To ensure everything runs smoothly, we chose a machine with an Nvidia L40 GPU with 48GB of VRAM and an AMD EPYC 9124 processor with 16 cores. The price is quite high for an amateur project like ours, about €1000/month + VAT, but as mentioned last time, thanks to the credit offered by OVHcloud, we’re not spending anything out of our own pocket.
For the machine setup procedure, the work was entirely done by Daniel, who, being a computer engineering graduate student, certainly has more expertise in this area than I do. What he did was create a container with Webtop in which the Fedora Linux distribution (v39) is present. If desired, we could connect directly from VS Code using the machine’s IP, but this way we have the possibility of having a very simple GUI.
Within the machine, the necessary libraries to run all the programs were installed. Mainly for the scraping part, we will use Bs4, while for the embedding procedure, RAG, and testing, we plan to use Langchain as we are somewhat familiar with the library. Of course, we will also use other libraries, which I will inform you about as we use them.
Vector DB
Another fundamental element for the project is the choice of the vector DB. We had several options to choose from, and the two that inspired us the most were:
- Pinecone
- Milvus
The first database, along with Chroma, is the most famous out there. It is certainly very reliable and well-documented (so much so that during this period I’m reading O’Reilly’s Prompt Engineering for Generative AI manual, and it uses them in the examples). However, we chose Milvus.io because it has the advantage of being very simple and doing exactly what we need at this stage, which is:
Create collections
Insert data
Search
Delete data
Embedding Process
LLama 3.2 is an encoder-decoder, which means it can translate natural language (i.e., plain text) into embeddings and vice versa. So one option could be to give the text directly to the model to get back a tensor containing all the useful information for retrieval. The other option, since it is also a decoder, is to provide a tensor as input to initiate the Augmented Generation process, thus obtaining text as output.

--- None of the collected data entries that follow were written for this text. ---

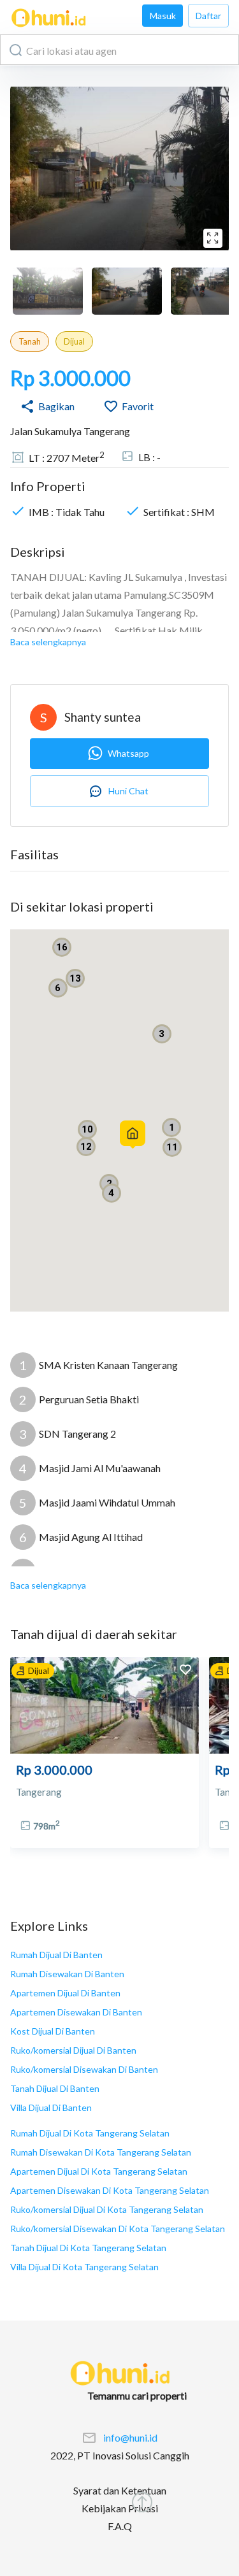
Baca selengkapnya (48, 641)
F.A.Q (120, 2526)
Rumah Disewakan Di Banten (67, 1973)
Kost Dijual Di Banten (52, 2031)
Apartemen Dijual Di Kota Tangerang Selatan (98, 2171)
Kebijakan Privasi (120, 2508)
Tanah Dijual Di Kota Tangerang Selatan (88, 2247)
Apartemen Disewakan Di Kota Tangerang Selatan (109, 2190)
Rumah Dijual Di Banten (56, 1954)
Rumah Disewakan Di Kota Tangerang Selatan (100, 2152)
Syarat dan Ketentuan (119, 2490)
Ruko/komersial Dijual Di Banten (73, 2050)
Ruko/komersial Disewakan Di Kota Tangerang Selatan (117, 2228)
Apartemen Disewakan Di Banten (76, 2012)
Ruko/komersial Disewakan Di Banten (84, 2069)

Our idea is to always input text, but the choice of what content to provide will be made using a model specifically created to perform similarity searches. Searching on Hugging Face, we found a new model released in September by Nvidia, NV-Embed-v2.
The reason we chose it is that, although LLama is capable of searching for similar content, this is not its main feature. Therefore, we find it more sensible to use a model specific to this task since most of the information that the AI will use will be obtained from a reprocessing of what is contained in the vector DB.
As you can see below, nv-embed-v2 is ranked first on the MTEB leaderboard on Hugging Face. It is especially powerful when performing classification, clustering, and reranking tasks – so much so that it is first in each of these categories.
In addition to looking at the model card, we took the time to read the associated paper and found that the number of tokens used in the various benchmarks was always 512. Therefore, our goal will be to divide the content of the news into chunks of the same length.
Retrieval
When wanting to use RAG, the first thing to understand, once the embeddings are done, is how to retrieve the most coherent information from the database. To do this, our idea was to use three combined methods:
The text to be verified is converted into simpler sentences with the same amount of information to be embedded by the nv-embed-v2 model, and then a similarity search is applied.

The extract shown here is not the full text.